---------- Extrait du texte ----------

À la fois auteur de deux ouvrages, Fragments du Livre du naufrage (2012) et À contre-jour (2021), de divers textes dans des sites ou revues spécialisées, la raison de la présence de Ghassan Salhab à l’édition 2025 du Cinéma du Réel est bel et bien pour son activité cinématographique. Si nous avions récemment pu découvrir son oeuvre entière dans un coffret DVD, ou même son film Beyrouth fantôme en salle, dans sa copie restaurée , certains chanceux ont pu (re)découvrir son sublime essai sorti en 2007, (Posthume), ce dimanche 23 mars .
Le cinéma de Ghassan Salhab se situe à la frontière de la fiction et du réel, son précédent long-métrage – avant (Posthume) –, Le dernier homme (2006) est sûrement l’exemple le plus propice à cette réflexion puisqu’il met en scène, dans la ville de Beyrouth, une série de meurtres dont la cause est commune à tous : une morsure dans le cou. Le médecin Khalil finit par se suspecter lui-même et l’on assiste à un renversement science-fictionnel de tout le cinéma salhabien, alors que jusque là le cinéaste faisait du conflit libanais (Beyrouth Fantôme, 1998) et la destruction de Beyrouth (Terra incognita, 2002) ses deux principaux axes de pensée. En 2007, le cinéaste revient à cela puisque le cadre de (Posthume) est bien politique, réalisé peu de temps après le conflit de l’été 2006.
Le film s’ouvre d’abord par les grésillements de l’écran et celui-ci brouillé ; à travers ce brouillage survient une ombre, celle d’un individu ; ce n’est qu’après un brusque écran noir que l’ombre s’individualise laissant place à un visage qui nous laisse avec un surprenant regard-caméra. (Posthume) n’a pas démarré que déjà le spectateur est pris dans la boucle, Ghassan Salhab va s’adresser à nous. Le silence est toujours présent à mesure que l’image change pour passer sur un plan fixe face à un bâtiment, la ville est en vie, les véhicules roulent et pourtant, le précédent regard-caméra nous hante. Trois plans fixes s’enchaînent, tous deux prenant une tour pour l’élément central du cadre. Le bâtiment est intact est pourtant, un panneau avec écrit « ruine avant même les ruines » nous annonce la tournure que prendra le film. En un simple cut, le cinéaste nous prend pour témoins de l’horreur des décombres. Première véritable dualité du film.

---------- Données brutes ----------

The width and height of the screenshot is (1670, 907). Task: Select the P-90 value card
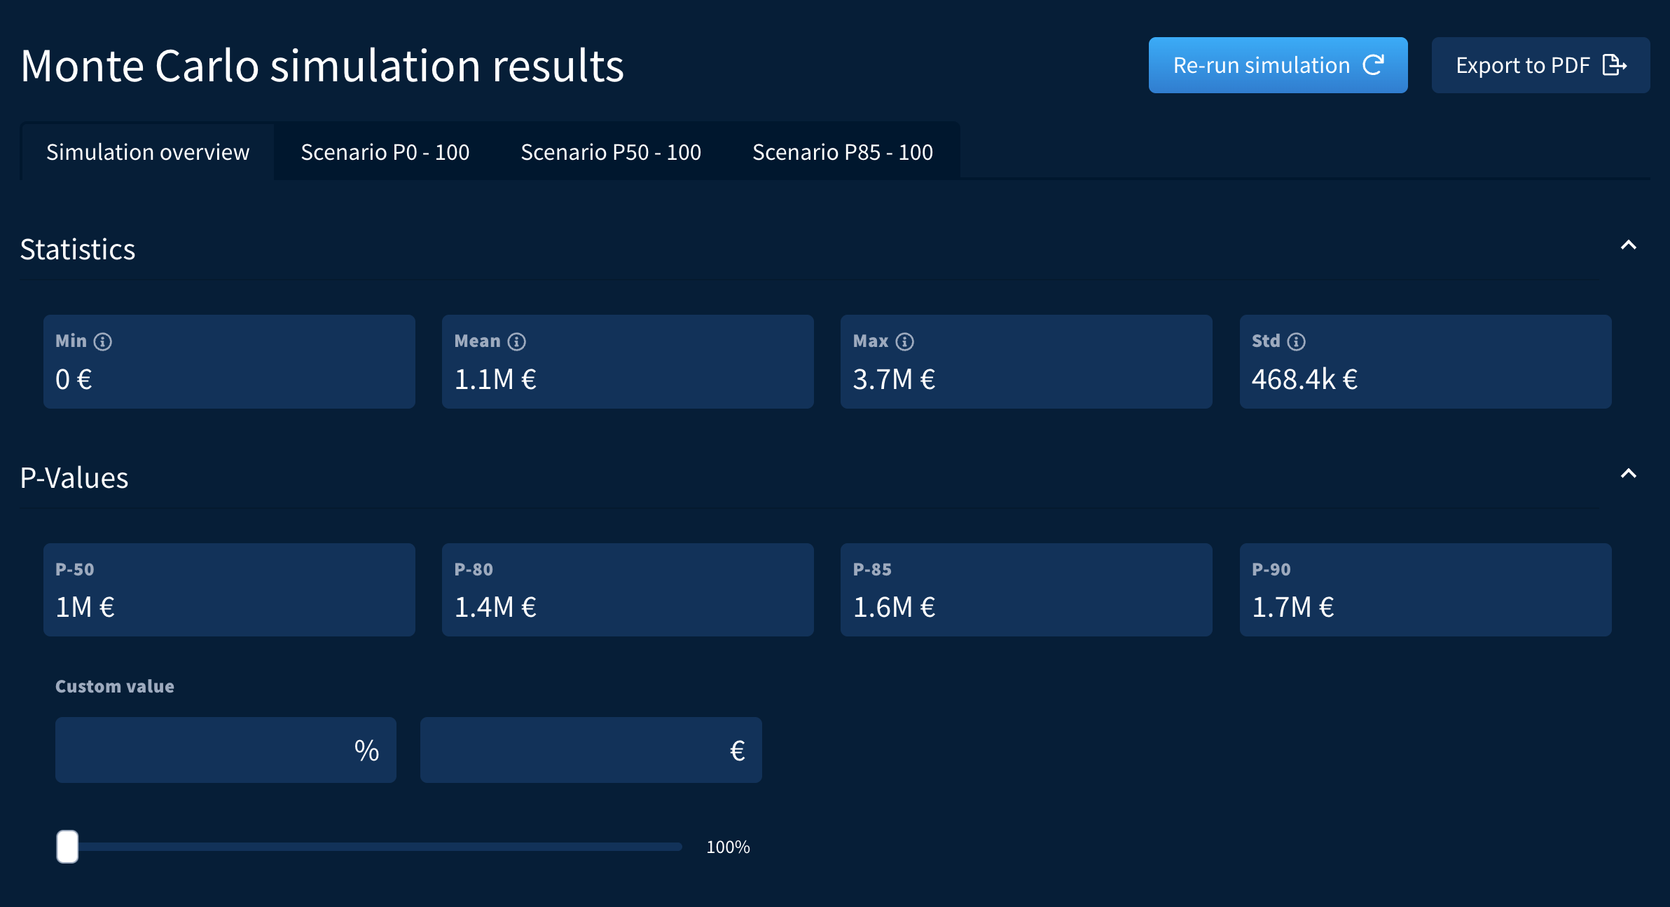coord(1425,589)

----------

Prolongez l'article consacré à (Posthume) de Ghassan Salhab en reprenant après sa dernière phrase. Le listing n'est pas nécessaire ici.

(Posthume) est représentatif du cinéma dualiste de Ghassan Salhab, à commencer par cette accumulation d’images qui se distinguent toutes par leur caractère : l’une est vivante l’autre est spectrale et n’admet aucun corps vivant dans son cadre, seulement des décombres et la pelle d’une chargeuse qui tente inlassablement de déblayer les restes. Pourtant une certaine poésie naît de ce désastre, de ce silence pesant, la caméra se porte vers l’horizon. Le cadre filme la mer et le ciel, la ligne horizontale délimitant les deux espaces qui se rejettent fondamentalement. L’horizon les distingue mais le cadre reste unanimement bleuâtre, la frontière entre les deux corps est floue, mais la caméra l’observe, comme dans un élan symbolique. L’horizon nécessite un ou des points de rencontre, comme deux forces qui s’attirent, tels deux espaces vectoriellement opposés se rejoignant, une réaction a lieu entre les deux corps. Cette fois, chez Ghassan Salhab, le ciel rejoint la mer, une force naît de cette rencontre : celle de la poésie. À l’embouchure de ces deux matières distinctes réside la ligne d’horizon, comme une nouvelle issue possible : l’horizon ici n’est ni eau, ni ciel, il est à la fois un échappatoire, un espoir, un avenir, un repère.
Ce titre, (Posthume), est bien mystérieux faisant référence à une phase post-mortem ; le film semblerait être à la fois un hommage, à celui d’une ville, d’une nation, après les événements tragiques qui le précèdent. De plus, le titre du film est accompagné par une inscription arabe, « ما بعدا », rapportant à l’après , comme pour montrer une volonté de toujours penser et espérer un avenir meilleur.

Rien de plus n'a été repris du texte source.